**TASK TO CARRY OUT**
Leave out the pictures, and copy exactly the lines from the line with "The image size is (136, 204)." through the last line of the data below.

**PROVIDED ENTRIES**
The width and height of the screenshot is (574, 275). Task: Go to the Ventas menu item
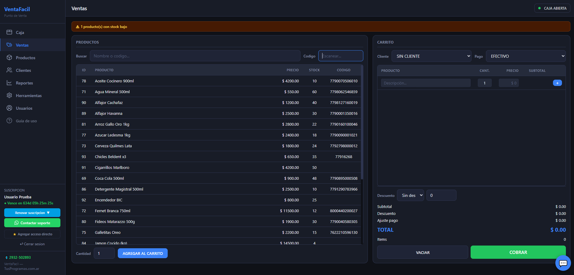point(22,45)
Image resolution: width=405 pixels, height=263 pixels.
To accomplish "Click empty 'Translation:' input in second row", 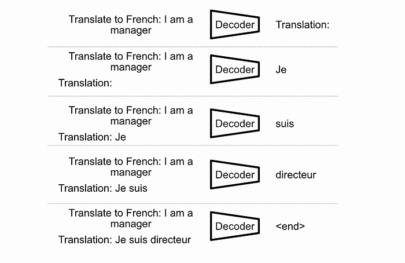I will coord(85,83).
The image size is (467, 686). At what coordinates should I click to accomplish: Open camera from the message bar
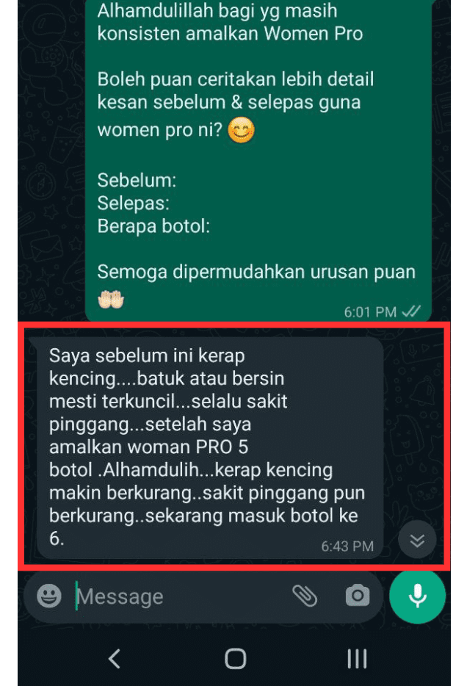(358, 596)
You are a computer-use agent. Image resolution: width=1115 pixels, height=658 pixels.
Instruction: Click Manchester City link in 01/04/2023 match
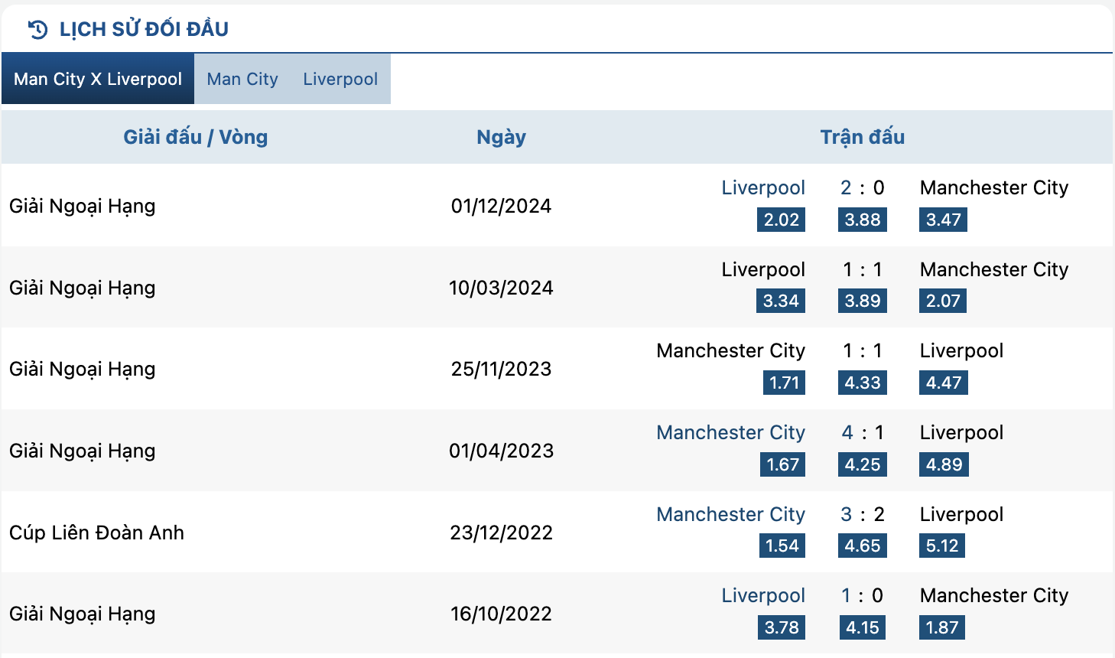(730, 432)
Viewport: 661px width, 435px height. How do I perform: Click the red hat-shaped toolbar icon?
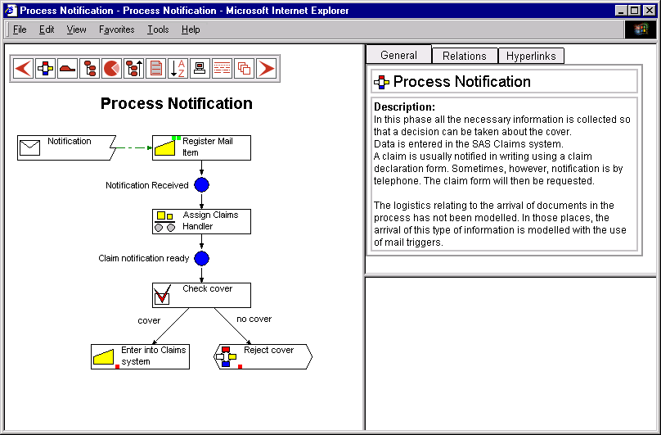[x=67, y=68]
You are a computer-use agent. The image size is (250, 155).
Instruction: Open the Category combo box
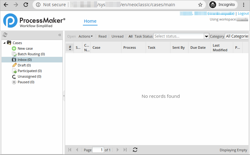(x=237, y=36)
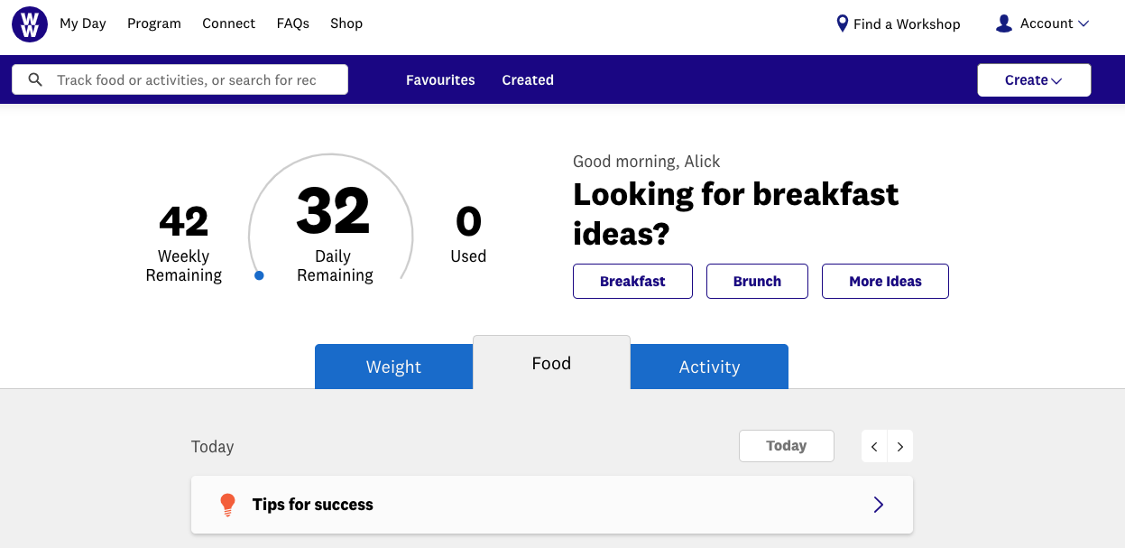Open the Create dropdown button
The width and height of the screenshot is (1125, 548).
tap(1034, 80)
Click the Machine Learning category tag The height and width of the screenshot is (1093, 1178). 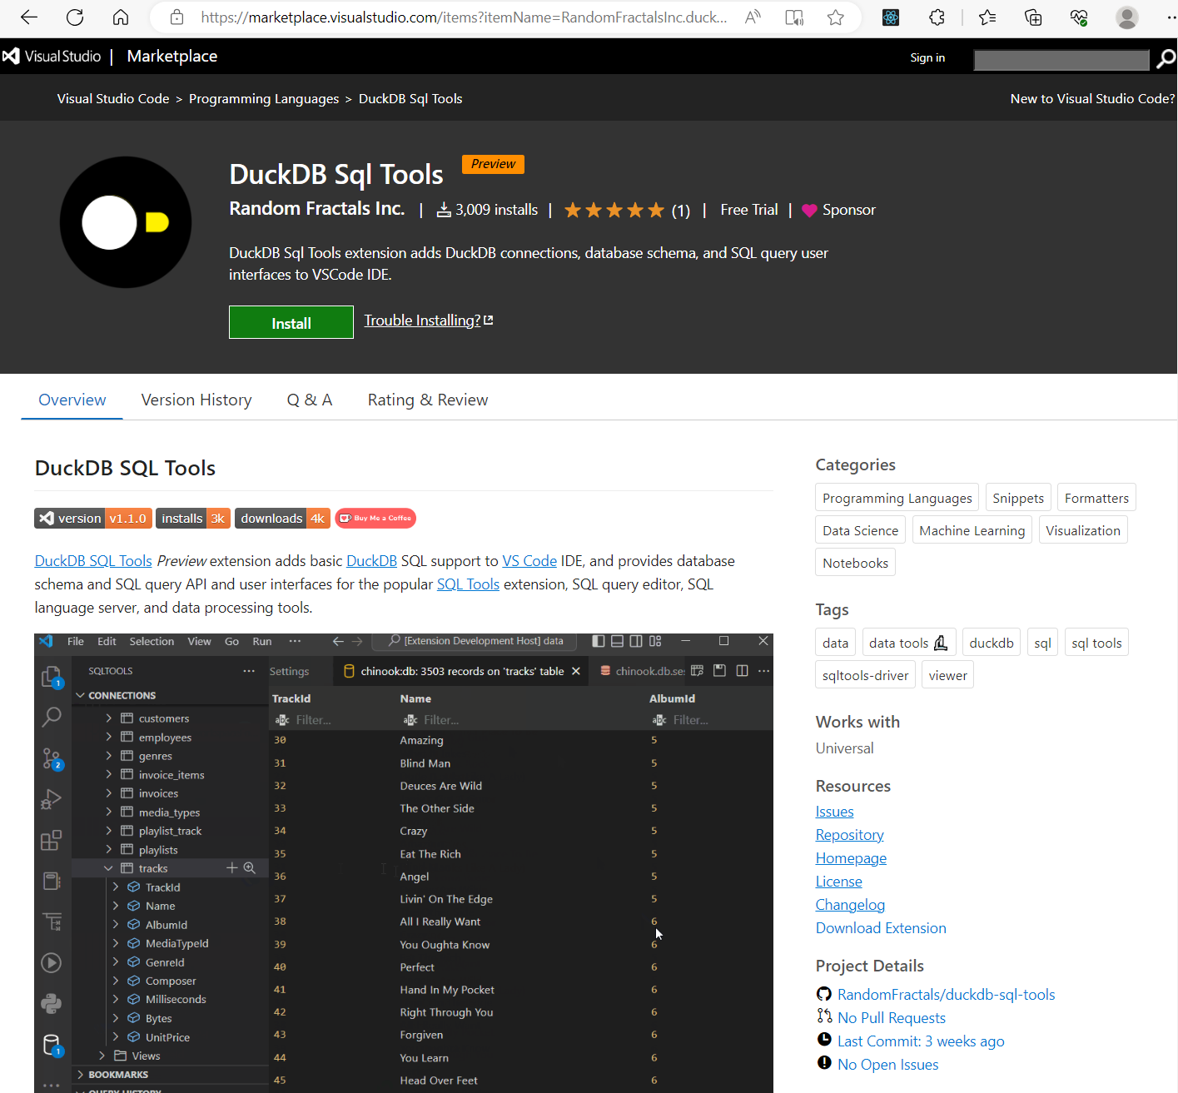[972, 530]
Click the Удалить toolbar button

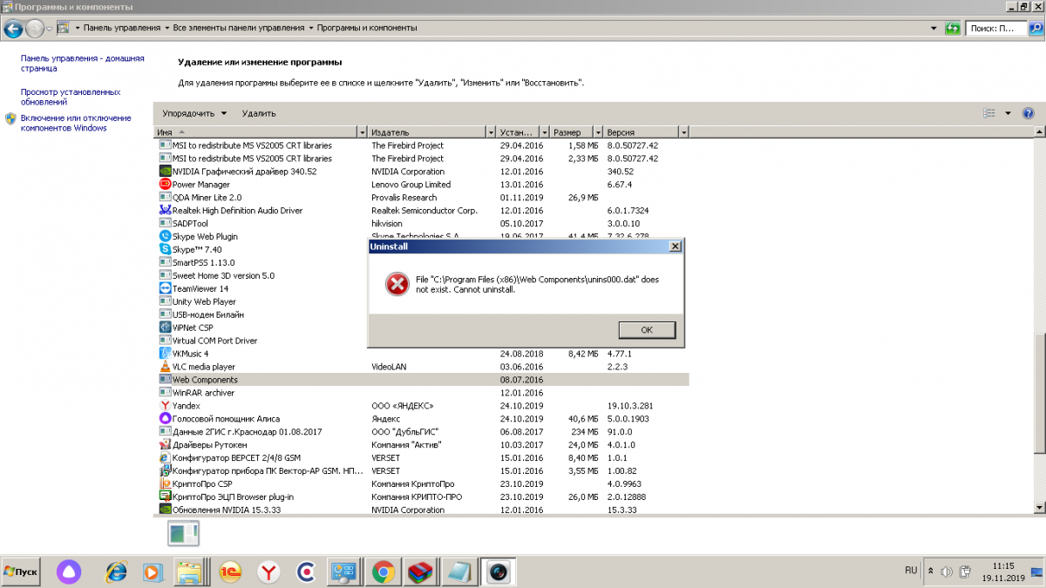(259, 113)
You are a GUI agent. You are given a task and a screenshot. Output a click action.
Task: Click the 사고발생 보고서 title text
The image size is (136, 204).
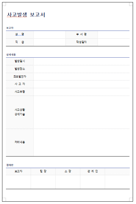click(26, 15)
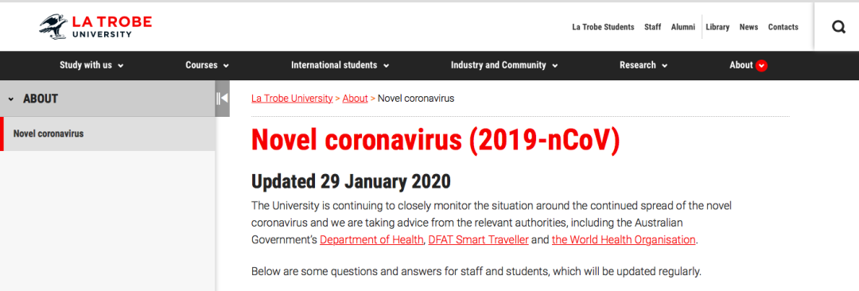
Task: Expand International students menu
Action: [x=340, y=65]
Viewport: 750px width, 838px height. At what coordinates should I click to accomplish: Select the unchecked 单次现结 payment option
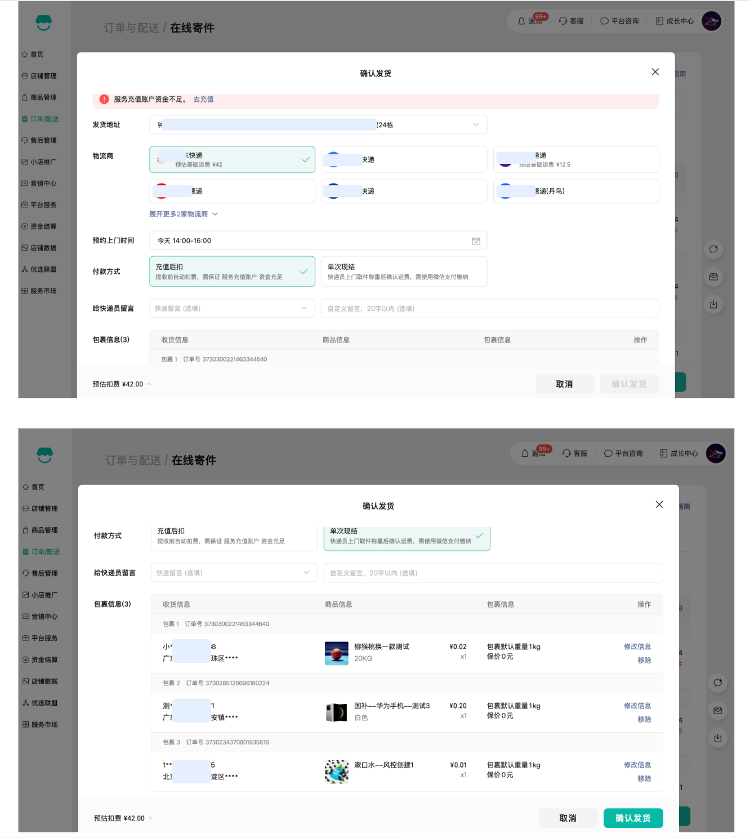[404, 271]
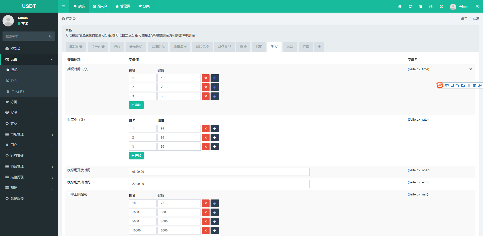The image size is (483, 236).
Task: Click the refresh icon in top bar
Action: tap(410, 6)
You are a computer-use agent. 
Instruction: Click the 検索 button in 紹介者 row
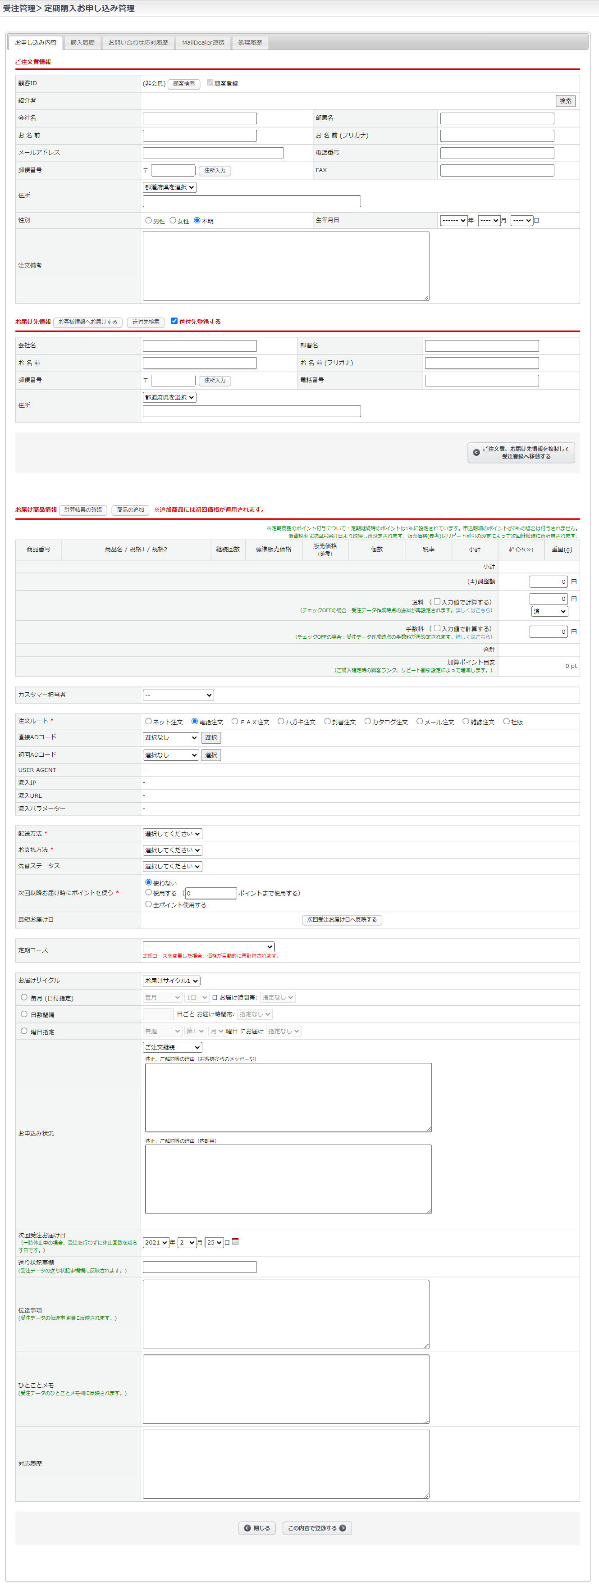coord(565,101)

**ANSWER TO THE EXERCISE**
The image size is (136, 204).
click(26, 15)
Task: Expand International students menu
Action: [x=340, y=65]
Viewport: 750px width, 838px height. At what coordinates should I click to accomplish: Select the unchecked 单次现结 payment option
[404, 271]
The image size is (483, 236).
Task: Click the refresh icon in top bar
Action: tap(410, 6)
You are a computer-use agent. 
Instruction: Click the 検索 button in 紹介者 row
coord(565,101)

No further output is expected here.